Na entrevista a seguir, Coimbra explica sua abordagem para a realidade do Iraque e para os trâmites militares da América pelo mundo afora.

Como foi a experiência de filmar na Jordânia, em inglês, dirigindo um elenco multinacional a partir de uma temática espinhosa: a ocupação do Iraque? 

Fernando Coimbra: Foi uma grande experiência. Parte da minha decisão de fazer esse filme veio da vontade de viver essa experiência. De forma geral, acho que foi incrível. É obvio que teve suas dificuldades, sobretudo por ter levado minha família pra viver no Oriente Médio por quase quatro meses. Trabalhar com um elenco multinacional é sempre uma experiência muito rica. Assim como em Narcos, onde tive o luxo de poder trabalhar com grandes talentos da América Latina, em Sand Castle eu pude trabalhar com atores supertalentosos do Reino Unido, Estados Unidos, Egito, Irã e Palestina. Trabalhei também com figurantes iraquianos. Fiz questão de ter iraquianos de verdade no filme. Acho que foi muito importante pro resultado final ter ao meu lado consultores militares americanos dando seu ponto de vista tanto quanto os jordanianos e iraquianos também. E é isso que o filme se propõe, olhar os dois lados de forma igual.
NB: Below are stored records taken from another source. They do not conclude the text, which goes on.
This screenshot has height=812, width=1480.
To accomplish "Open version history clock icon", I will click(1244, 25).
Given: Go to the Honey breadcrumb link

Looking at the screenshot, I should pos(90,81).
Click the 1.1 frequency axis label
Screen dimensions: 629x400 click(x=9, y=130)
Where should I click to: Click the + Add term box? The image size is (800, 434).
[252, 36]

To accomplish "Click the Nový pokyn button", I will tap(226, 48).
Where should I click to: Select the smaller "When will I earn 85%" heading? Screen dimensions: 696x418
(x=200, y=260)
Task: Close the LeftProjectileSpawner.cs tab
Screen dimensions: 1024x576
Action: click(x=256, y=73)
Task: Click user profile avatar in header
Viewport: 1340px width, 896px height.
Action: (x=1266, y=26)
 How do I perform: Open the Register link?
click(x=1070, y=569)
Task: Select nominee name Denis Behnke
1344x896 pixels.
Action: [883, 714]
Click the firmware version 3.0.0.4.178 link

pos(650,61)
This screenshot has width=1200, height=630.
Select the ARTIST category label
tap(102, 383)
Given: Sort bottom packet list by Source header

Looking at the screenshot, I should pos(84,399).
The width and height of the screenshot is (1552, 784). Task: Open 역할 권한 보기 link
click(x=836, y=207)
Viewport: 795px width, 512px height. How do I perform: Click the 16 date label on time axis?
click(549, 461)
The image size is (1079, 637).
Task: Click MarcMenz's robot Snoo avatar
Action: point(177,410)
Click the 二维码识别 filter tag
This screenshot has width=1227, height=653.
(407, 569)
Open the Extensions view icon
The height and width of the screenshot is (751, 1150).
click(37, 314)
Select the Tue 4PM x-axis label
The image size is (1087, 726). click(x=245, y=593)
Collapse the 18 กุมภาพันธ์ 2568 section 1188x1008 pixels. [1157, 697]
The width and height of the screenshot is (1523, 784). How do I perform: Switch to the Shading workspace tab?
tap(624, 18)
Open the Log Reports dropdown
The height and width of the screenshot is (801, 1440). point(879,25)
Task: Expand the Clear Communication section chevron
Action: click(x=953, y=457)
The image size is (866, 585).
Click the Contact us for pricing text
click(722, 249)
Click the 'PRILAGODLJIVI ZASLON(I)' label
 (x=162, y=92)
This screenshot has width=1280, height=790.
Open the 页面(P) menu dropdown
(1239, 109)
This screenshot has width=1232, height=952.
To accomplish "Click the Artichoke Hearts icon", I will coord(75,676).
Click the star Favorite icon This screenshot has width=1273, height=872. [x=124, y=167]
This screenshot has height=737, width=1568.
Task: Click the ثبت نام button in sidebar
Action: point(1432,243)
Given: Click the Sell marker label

Como foi a troca com Nicholas Hoult e Henry Cavill?

Coimbra: Não podia ser melhor. O Nick Hoult já estava envolvido no projeto antes de mim. Como protagonista, ele queria ir a fundo nessa história e nesse personagem. A gente teve uma colaboração muito forte e intensa. O Cavill, desde que leu o roteiro, queria muito fazer o filme e isso é um fator fundamental. Mesmo estando envolvido na franquia milionária do Superman, ele queria fazer esse filme independente, que mostraria uma faceta diferente dele. Nós mudamos o visual dele completamente. Ele está quase irreconhecível. Cavill é um cara muito simples e humilde. É muito fácil de trabalhar.

Que abordagem o filme faz para o intervencionismo militar dos EUA mundo afora? 

Coimbra: O filme não é nem um pouco americanista. A visão da guerra que eu trabalhei não é de heróis, de glórias e grandes feitos. O filme é visto sob a perspectiva do soldado enquanto indivíduo para mostrar como, ao longo da guerra, aquilo tudo vai se tornado mais absurdo e sem sentido pra ele. E os conceitos de liberdade e democracia que ele trouxe dos EUA mudam uma vez que ele encontra iraquianos civis e tem a oportunidade de ter uma mínima troca com eles.

O que o filme te ensinou sobre a ética militar?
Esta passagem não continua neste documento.